Tip of the Week #147: Use Exhaustive switch Statements Responsibly

Originally published as TotW/147 on 2018-04-25

by Jim Newsome ([email protected])

Introduction

Using the -Werror compiler flag, a switch statement over a value of an enum type without a default label will fail to compile if any enumerator of the enum doesn’t have a corresponding case. This is sometimes called an exhaustive or defaultless switch statement.

An exhaustive switch statement is an excellent construct for ensuring at compile time that every enumerator of a given enum is explicitly handled. However, we must ensure that we handle the fall-through case when the variable (legally!) has a non-enumerator value, and one of:

  1. The owner of the enum guarantees no new enumerators will be added,
  2. The owner of the enum is willing and able to fix our code when new enumerators are added (e.g. the enum definition is part of the same project),
  3. The owner of the enum will not be blocked by breaking our build (e.g. their code is in a separate source control repository), and we’re willing to be forced to update our switch statements when updating to the latest version of the enum owner’s code.

An Initial Attempt

Suppose we are writing a function that maps each enumerator of an enum to a std::string. We decide to use an exhaustive switch statement to ensure we didn’t forget to handle any of the enumerators:

std::string AnEnumToString(AnEnum an_enum) {
  switch (an_enum) {
    case kFoo:
      return "kFoo";
    case kBar:
      return "kBar";
    case kBaz:
      return "kBaz";
  }
}

Assuming that AnEnum indeed has only those three enumerators, this code will compile, and will seem to have the desired effect. However, there are two important issues that must be accounted for.
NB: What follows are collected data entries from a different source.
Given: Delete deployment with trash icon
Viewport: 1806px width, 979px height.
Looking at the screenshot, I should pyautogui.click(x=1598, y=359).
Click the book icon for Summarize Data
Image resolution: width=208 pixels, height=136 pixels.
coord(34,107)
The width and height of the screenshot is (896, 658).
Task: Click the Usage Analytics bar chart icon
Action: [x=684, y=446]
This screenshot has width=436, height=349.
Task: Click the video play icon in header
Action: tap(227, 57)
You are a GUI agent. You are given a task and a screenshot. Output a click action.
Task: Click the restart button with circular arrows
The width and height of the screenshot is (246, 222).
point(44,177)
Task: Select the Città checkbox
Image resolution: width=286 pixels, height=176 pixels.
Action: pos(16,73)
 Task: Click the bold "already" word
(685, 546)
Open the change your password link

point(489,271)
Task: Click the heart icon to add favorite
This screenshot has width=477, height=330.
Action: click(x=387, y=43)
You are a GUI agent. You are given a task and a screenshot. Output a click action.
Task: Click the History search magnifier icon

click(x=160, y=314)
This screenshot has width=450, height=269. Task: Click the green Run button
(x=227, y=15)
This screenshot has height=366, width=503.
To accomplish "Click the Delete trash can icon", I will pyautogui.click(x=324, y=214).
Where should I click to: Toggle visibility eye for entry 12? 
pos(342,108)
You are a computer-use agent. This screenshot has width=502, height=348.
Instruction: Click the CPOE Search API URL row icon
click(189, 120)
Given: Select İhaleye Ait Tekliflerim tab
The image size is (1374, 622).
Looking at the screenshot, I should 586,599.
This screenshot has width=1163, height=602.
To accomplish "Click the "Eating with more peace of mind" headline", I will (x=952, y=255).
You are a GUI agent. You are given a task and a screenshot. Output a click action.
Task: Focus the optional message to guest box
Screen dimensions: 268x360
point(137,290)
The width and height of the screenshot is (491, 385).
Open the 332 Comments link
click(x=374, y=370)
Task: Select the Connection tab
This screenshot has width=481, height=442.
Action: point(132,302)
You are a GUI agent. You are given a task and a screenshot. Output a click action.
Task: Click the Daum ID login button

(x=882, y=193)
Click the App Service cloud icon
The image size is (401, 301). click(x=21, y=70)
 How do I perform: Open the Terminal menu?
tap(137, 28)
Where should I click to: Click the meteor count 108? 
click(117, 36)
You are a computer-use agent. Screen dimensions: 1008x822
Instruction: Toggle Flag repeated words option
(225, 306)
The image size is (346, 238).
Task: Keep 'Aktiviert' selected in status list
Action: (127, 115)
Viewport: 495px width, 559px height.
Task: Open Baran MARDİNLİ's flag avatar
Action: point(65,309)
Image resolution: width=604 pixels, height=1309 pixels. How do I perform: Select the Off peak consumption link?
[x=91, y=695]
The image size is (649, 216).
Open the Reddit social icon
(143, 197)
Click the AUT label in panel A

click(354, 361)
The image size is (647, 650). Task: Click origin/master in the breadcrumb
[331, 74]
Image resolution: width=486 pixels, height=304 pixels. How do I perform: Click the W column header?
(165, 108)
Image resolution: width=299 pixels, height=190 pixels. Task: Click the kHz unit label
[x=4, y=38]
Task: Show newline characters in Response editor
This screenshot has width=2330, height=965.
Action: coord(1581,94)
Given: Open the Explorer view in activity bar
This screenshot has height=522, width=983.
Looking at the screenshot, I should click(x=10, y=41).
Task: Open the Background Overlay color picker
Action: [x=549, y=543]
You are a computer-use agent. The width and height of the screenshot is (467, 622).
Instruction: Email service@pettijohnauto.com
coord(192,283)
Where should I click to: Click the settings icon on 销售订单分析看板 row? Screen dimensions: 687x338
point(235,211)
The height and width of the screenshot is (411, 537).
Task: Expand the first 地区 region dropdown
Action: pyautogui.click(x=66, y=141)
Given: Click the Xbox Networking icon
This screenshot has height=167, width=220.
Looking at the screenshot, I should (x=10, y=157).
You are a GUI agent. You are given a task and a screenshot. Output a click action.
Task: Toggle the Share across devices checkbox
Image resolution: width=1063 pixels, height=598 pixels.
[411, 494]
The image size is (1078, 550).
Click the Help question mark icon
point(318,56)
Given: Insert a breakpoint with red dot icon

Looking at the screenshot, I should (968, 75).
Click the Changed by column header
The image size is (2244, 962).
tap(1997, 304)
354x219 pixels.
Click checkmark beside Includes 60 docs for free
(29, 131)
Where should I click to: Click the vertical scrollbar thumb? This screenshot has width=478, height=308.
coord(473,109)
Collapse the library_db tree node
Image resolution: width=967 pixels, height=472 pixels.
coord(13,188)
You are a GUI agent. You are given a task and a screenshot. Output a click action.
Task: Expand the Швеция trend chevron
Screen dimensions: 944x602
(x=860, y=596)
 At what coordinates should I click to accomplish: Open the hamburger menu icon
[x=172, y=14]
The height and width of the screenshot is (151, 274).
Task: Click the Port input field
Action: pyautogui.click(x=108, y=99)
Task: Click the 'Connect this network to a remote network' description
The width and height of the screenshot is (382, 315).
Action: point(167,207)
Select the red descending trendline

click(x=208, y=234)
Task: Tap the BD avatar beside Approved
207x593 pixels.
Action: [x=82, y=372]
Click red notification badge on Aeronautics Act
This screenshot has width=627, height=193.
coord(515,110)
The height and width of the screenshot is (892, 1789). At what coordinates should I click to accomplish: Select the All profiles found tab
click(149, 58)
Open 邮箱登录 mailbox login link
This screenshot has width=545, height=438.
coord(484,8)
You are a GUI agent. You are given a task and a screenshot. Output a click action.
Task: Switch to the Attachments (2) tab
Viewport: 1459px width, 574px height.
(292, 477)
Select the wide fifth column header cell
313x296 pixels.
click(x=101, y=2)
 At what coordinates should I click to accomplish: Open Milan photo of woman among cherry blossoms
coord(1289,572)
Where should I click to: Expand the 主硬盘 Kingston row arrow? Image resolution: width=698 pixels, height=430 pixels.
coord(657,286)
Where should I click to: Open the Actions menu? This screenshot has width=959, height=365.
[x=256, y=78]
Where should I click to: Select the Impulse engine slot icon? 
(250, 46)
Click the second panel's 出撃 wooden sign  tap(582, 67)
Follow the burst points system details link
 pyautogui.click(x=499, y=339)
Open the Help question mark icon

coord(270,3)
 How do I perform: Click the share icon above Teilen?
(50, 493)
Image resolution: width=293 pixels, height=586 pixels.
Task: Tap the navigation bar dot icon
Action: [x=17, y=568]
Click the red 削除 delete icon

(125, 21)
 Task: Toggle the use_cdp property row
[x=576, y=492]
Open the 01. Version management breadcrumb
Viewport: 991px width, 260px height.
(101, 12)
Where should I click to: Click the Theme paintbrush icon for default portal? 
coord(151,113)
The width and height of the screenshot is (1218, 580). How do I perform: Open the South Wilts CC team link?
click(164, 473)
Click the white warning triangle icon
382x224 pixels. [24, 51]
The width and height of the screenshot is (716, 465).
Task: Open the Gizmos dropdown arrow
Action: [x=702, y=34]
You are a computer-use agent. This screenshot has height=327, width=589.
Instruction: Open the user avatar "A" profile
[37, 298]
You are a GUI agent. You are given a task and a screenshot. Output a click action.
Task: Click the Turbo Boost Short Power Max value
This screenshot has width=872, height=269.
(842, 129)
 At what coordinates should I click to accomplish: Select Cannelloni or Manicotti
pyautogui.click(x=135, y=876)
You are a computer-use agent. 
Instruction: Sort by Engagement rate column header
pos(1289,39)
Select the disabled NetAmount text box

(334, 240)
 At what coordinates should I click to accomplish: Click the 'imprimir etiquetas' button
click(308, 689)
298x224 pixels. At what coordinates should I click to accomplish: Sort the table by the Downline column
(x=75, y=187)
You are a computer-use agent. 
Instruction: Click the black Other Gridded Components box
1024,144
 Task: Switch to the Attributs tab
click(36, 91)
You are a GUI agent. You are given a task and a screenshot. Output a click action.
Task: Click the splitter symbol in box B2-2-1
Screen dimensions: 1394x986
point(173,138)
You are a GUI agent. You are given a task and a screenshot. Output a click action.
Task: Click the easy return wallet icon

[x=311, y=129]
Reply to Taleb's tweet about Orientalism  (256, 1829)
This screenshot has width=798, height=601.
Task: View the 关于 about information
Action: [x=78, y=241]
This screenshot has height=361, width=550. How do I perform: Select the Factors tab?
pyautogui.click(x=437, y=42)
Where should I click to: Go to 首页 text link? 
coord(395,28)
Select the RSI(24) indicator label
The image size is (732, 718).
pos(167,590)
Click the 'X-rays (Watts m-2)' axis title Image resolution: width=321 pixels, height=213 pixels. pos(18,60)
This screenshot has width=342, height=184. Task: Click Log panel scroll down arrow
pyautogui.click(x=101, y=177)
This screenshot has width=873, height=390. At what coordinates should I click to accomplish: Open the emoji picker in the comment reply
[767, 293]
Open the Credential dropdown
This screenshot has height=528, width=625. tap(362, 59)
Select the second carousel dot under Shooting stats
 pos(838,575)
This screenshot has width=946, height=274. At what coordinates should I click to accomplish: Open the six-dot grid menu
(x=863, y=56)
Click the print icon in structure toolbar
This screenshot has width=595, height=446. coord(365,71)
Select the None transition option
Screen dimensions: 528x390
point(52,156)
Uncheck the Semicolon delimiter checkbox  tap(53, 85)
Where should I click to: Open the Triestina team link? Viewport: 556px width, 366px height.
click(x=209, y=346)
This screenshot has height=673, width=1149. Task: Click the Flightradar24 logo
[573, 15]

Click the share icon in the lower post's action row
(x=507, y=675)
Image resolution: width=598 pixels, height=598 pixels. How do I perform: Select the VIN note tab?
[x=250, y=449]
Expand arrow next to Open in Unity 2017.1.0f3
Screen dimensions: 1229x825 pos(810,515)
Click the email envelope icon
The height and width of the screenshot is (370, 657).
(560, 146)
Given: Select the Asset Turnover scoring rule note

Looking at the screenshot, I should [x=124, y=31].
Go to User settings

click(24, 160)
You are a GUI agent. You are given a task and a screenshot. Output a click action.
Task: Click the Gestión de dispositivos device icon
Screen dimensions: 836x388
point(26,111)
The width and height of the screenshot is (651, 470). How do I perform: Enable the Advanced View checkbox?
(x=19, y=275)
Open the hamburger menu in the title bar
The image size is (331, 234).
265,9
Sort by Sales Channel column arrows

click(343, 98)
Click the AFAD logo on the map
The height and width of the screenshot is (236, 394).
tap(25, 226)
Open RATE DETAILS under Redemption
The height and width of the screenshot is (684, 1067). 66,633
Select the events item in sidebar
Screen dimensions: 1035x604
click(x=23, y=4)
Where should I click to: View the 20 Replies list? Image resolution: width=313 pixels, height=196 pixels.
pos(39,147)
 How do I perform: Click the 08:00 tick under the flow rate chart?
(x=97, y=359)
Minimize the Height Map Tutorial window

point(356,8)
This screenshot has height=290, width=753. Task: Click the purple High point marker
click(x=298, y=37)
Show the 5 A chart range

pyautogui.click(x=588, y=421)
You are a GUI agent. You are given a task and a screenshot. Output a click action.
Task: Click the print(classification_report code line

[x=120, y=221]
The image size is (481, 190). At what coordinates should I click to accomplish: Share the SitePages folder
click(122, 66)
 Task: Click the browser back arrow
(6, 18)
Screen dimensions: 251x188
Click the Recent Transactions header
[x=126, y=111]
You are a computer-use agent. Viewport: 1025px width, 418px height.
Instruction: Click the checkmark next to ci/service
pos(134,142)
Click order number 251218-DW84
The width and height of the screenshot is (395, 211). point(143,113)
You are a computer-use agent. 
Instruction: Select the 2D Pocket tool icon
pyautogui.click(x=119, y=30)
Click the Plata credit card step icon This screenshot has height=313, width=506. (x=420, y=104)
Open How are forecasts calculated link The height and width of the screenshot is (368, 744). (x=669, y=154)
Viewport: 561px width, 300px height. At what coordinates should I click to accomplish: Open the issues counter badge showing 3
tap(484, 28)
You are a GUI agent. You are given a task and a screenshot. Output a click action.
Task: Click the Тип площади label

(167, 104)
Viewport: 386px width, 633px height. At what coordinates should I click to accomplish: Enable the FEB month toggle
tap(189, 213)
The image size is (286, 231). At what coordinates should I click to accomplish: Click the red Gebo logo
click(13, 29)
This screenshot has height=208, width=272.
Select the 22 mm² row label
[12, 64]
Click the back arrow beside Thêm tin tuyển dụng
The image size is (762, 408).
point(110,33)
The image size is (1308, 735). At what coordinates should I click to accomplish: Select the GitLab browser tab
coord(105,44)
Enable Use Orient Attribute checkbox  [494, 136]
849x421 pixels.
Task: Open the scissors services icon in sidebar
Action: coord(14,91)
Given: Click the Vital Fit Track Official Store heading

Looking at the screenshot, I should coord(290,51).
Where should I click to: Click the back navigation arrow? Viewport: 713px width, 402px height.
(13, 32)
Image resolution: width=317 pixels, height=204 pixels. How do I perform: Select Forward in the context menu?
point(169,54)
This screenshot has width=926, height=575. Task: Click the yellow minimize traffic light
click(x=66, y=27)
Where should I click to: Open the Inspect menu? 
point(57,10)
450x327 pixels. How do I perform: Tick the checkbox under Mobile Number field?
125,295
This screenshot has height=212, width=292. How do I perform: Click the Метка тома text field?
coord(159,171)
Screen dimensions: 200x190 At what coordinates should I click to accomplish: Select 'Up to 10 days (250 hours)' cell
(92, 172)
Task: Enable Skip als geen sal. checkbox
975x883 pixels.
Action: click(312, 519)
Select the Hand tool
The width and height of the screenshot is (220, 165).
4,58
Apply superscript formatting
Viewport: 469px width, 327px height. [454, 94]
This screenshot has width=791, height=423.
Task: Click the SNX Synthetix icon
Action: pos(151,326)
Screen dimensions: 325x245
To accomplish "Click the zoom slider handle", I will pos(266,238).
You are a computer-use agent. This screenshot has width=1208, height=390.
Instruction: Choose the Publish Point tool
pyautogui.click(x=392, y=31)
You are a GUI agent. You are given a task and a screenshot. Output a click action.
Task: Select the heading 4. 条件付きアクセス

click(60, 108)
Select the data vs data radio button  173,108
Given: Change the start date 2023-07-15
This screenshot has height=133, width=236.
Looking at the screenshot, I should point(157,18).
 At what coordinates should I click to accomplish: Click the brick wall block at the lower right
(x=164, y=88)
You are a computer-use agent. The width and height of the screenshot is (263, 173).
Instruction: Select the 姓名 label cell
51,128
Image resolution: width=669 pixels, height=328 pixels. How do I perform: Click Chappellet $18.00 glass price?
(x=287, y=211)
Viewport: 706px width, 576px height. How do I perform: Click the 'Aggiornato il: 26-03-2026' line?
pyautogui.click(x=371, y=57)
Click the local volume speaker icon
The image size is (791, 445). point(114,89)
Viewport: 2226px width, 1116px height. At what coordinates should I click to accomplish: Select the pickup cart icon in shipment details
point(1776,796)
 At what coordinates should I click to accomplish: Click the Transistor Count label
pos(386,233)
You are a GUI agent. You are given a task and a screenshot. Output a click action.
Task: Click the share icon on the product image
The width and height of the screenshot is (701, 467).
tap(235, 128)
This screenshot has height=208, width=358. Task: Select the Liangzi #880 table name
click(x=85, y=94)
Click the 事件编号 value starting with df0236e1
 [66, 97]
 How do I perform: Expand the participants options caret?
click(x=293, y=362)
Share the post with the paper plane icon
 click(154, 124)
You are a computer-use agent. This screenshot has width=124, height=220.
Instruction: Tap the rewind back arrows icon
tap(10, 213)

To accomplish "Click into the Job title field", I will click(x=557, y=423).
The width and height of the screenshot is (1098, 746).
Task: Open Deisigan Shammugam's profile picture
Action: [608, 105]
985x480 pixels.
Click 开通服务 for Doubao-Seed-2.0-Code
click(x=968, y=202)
Enums with Non-Enumerator Values

In C++, enums are permitted to have values other than the explicit enumerators. All enums can legally take on at least all of the values representable by an integral type with just enough bits to represent every enumerator, and enums with a fixed underlying type (e.g. those declared with enum class) can take on any value representable by that type. This is sometimes intentionally leveraged to use an enum as a bitfield or to represent enumerators that didn’t exist when we compiled our code (as in proto 3).

So what happens in our code if an_enum isn’t one of the handled enumerator types?

In general when a switch statement doesn’t have a case matching the switch condition and doesn’t have a default case, execution falls through past the whole switch statement. This can lead to surprising behavior; in our example it leads to undefined behavior. After execution falls through the switch statement, it reaches the end of the function without returning a value, which is undefined behavior for a function with a non-void return type.

We can address this issue by explicitly handling the case where execution falls through the switch statement. This ensures we always get defined and predictable behavior at run time, while continuing to benefit from the compile-time check that all enumerators are explicitly handled.

In our example, we’ll log a warning and return a sentinel value. Another reasonable alternative, especially if we’re convinced that the function (currently) can’t receive a non-enumerator value, would be to immediately crash with a debuggable error message and stack trace, e.g. using LOG(FATAL).

std::string AnEnumToString(AnEnum an_enum) {
  switch (an_enum) {
    case kFoo:
      return "kFoo";
    case kBar:
      return "kBar";
    case kBaz:
      return "kBaz";
  }
  LOG(ERROR) << "Unexpected value for AnEnum: " << an_enum;
  return kUnknownAnEnumString;
}

We’ve now ensured that something reasonable happens for any possible value of an_enum, but there’s still potentially a problem.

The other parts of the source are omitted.